Come May, India will see its first high-altitude platform (HAP) take off. The prototype device will hover about 3 km above ground while its designer-manufacturer, National Aerospace Laboratories (NAL), tests and validates the onboard equipment.
The HAP is much like a drone, except that it can fly at much higher altitudes — 18-20 km above the earth. They are not satellites, which reach much greater altitudes and revolve around the earth only with the help of gravity. They are also not balloons of the Chinese kind that the Americans shot down recently (though some classify balloons as HAPs). Balloons are held in place by the lift provided by a light gas (helium) and they typically cannot move laterally; HAPs are fully powered propulsion systems like any other aircraft.
Dr Abhay A Pashilkar, Director, NAL, told Quantum that the prototype is roughly one-third the size of a regular HAP. While the fully operational HAP would be stationed at an altitude of around 20 km, the prototype would remain at 3 km.
The full-fledged HAP would be ready in 2-3 years. Once India is HAP-ready, there are plenty of uses in waiting. Potential applications include guarding against external threats (border surveillance), piracy, smuggling, irregular migration, and pollution; search and rescue operations; wireless access; emergency communications; and rural communications.
HAPs are complex machines. They have to be lightweight because the air at 20 km altitude is very thin — one-16th the density at sea level — so the HAP must be designed for much less ‘lift’; it is the under-wings force that keeps the aircraft in flight.
An HAP would typically be stationed in the upper atmosphere for several months; since it can’t carry its own fuel, the energy must come from solar power. The solar panels must be flexible enough to adhere to the wings. They must also be high-efficiency — around 30 per cent — to be able to generate enough power to not only run equipment such as control systems and the payload, but also store enough for night-time. This would require carrying onboard an ultra-high-energy dense battery, which comprises high-end lithium-ion batteries with silicon nanowire electrodes.
Amprius, a US-based manufacturer, says these batteries have energy densities of 450 Whr/kg of lithium.
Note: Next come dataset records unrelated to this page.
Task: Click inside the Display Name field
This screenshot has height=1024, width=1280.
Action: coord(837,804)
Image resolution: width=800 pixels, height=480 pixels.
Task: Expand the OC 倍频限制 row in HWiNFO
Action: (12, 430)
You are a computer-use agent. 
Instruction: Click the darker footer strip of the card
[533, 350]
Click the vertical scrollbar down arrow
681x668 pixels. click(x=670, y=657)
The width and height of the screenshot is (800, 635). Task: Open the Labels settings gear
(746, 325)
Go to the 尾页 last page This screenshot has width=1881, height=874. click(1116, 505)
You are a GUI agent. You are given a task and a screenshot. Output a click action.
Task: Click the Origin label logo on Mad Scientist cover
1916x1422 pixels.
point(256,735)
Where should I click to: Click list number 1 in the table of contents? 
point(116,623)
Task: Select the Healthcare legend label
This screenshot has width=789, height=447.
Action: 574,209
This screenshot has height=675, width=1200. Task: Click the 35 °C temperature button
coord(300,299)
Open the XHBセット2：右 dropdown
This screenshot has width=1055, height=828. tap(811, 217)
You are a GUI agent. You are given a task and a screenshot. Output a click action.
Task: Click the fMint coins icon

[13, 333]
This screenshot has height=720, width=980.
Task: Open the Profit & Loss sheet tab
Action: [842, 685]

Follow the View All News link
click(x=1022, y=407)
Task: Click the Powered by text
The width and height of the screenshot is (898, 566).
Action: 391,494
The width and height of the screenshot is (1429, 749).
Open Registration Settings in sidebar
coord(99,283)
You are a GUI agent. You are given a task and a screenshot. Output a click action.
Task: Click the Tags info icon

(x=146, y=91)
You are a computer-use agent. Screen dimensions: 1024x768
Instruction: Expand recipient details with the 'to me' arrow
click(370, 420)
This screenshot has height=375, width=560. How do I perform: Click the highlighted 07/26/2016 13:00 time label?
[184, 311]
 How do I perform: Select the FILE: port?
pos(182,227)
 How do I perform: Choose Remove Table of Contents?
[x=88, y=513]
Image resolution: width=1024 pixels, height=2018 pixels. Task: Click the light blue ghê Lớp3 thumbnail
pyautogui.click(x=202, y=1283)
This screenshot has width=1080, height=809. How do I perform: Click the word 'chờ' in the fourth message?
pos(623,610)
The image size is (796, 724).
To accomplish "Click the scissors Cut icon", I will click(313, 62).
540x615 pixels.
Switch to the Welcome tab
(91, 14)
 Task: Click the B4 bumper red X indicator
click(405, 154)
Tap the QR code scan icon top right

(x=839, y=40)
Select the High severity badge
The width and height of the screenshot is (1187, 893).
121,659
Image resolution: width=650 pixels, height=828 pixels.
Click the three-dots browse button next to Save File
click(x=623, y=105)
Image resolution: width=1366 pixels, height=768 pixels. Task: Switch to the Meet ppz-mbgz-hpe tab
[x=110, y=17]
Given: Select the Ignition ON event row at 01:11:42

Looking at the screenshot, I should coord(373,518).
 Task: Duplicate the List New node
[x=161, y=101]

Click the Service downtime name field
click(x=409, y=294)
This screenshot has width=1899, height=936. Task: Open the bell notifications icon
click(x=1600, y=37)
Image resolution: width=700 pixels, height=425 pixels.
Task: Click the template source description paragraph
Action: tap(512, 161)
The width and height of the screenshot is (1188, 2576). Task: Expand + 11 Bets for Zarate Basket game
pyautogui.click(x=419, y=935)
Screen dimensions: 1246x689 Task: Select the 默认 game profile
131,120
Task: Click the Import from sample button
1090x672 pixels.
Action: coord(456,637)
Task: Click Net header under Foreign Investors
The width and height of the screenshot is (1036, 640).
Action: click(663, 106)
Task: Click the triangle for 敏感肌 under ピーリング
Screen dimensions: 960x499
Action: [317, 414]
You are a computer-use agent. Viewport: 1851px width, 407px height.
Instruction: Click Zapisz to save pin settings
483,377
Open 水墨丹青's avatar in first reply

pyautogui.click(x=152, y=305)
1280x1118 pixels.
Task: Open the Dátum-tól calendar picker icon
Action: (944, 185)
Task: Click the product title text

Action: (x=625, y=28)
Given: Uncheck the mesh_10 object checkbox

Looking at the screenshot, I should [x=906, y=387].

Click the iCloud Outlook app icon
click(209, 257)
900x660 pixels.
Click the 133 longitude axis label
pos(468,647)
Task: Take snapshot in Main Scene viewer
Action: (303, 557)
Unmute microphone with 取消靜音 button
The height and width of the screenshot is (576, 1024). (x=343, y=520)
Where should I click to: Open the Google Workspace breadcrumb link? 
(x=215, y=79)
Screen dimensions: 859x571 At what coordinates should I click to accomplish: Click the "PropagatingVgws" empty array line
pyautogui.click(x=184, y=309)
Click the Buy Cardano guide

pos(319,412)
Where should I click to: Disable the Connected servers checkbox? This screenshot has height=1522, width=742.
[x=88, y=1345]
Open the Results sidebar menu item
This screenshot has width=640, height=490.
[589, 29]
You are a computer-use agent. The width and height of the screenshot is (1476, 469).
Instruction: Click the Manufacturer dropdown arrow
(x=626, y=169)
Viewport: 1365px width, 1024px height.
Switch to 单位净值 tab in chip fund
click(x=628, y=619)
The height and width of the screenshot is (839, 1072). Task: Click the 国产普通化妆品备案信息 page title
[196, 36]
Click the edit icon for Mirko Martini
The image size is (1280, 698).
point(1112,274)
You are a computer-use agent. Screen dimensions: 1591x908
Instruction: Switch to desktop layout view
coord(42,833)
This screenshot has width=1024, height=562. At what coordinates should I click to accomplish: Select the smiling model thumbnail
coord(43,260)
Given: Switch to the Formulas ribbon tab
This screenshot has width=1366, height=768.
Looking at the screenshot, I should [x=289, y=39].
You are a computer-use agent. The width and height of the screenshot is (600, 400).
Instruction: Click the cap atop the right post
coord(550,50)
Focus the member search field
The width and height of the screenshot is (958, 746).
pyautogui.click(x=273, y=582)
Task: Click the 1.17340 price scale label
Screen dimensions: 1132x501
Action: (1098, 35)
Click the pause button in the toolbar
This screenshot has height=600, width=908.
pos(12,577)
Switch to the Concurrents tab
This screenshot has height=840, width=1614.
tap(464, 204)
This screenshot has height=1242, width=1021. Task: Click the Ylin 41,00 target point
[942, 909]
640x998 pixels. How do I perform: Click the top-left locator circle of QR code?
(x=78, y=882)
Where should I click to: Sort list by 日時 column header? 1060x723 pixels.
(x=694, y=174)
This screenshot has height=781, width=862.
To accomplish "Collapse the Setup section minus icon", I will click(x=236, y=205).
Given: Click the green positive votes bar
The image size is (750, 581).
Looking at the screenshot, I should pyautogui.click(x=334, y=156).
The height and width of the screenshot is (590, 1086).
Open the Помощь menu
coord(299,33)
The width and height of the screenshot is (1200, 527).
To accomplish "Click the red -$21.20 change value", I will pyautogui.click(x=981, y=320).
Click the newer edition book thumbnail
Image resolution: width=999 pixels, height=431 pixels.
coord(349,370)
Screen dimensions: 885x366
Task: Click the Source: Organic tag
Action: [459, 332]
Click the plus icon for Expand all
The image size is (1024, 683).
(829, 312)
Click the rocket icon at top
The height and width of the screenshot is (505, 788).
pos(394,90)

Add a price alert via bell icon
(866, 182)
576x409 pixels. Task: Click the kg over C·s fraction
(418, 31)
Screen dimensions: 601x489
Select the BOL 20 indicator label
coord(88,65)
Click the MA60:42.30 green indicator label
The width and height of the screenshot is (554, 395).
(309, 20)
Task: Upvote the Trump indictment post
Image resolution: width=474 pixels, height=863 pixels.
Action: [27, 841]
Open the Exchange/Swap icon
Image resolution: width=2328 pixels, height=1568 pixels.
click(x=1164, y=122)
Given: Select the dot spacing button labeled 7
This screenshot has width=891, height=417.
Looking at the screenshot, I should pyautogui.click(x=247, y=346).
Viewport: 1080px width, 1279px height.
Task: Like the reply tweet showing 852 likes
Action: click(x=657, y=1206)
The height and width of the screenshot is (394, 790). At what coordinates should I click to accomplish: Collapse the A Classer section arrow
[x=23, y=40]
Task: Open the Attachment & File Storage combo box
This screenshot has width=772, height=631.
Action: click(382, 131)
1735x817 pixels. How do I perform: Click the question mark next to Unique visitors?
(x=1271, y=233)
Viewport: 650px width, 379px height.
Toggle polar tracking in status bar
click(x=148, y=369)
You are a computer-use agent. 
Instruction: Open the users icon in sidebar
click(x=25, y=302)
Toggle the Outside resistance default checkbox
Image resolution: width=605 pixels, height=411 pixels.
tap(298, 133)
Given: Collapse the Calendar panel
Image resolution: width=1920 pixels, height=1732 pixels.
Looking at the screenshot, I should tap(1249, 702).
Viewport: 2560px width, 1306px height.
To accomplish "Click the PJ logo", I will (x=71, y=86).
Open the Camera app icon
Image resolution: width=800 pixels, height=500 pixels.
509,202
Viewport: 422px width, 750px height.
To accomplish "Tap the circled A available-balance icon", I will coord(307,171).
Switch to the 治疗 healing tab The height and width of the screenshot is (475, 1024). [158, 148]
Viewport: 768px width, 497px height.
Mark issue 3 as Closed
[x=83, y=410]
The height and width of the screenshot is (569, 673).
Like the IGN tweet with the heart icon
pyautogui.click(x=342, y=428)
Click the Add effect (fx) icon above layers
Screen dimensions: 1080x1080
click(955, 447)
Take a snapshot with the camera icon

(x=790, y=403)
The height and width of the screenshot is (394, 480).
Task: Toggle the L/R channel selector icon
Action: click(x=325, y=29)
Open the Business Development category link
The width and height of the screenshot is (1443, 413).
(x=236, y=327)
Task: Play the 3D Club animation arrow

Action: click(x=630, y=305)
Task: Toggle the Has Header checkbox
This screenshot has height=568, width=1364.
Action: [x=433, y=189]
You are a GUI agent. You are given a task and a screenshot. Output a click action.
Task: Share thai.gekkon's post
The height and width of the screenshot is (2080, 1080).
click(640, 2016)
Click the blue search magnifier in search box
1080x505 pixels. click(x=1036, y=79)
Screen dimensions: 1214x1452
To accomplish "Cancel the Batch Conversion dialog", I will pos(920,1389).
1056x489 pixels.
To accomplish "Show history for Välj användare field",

Because the batteries are heavy, it can skew the load of the airframe. “All the areas of aerodynamics pose challenges,” Pashilkar said.
The prototype has been entirely designed by NAL, which is one of the public-funded laboratories under the Council for Scientific and Industrial Research (CSIR).
HAP is still a lab-baby, but industry is getting ready for business. The public sector Hindustan Aeronautics Ltd is collaborating with a start-up, NewSpace Research and Technologies, for HAPs. In February 2022, HAL said it had allocated ₹42 crore for developing an HAP prototype. In October 2022, a spokesman of NewSpace Research and Technologies told the Janes publication that the company had test-flown a scaled version of its HAP for five minutes, without solar panels.
Jayant Patil, member of the executive committee of management, L&T, told Quantum recently that HAPs were still in the “concept stage” but, when perfected, it would be a much cheaper way of providing many of the services that satellites provide today.
L&T has signed an MoU with a start-up for developing advanced HAP, Patil said, but declined to give more details because it was still too early. He, however, said that if L&T did get into the business, it would produce only advanced HAPs.
Airbus has an HAP, which it calls Zephyr; in October 2021, the company announced that Zephyr had achieved 36 days of stratospheric flight, at an altitude of 76,100 ft (23 km) — a world record.
In March 2022, Saudi Arabia said it had successfully tested providing 5G services from an HAP.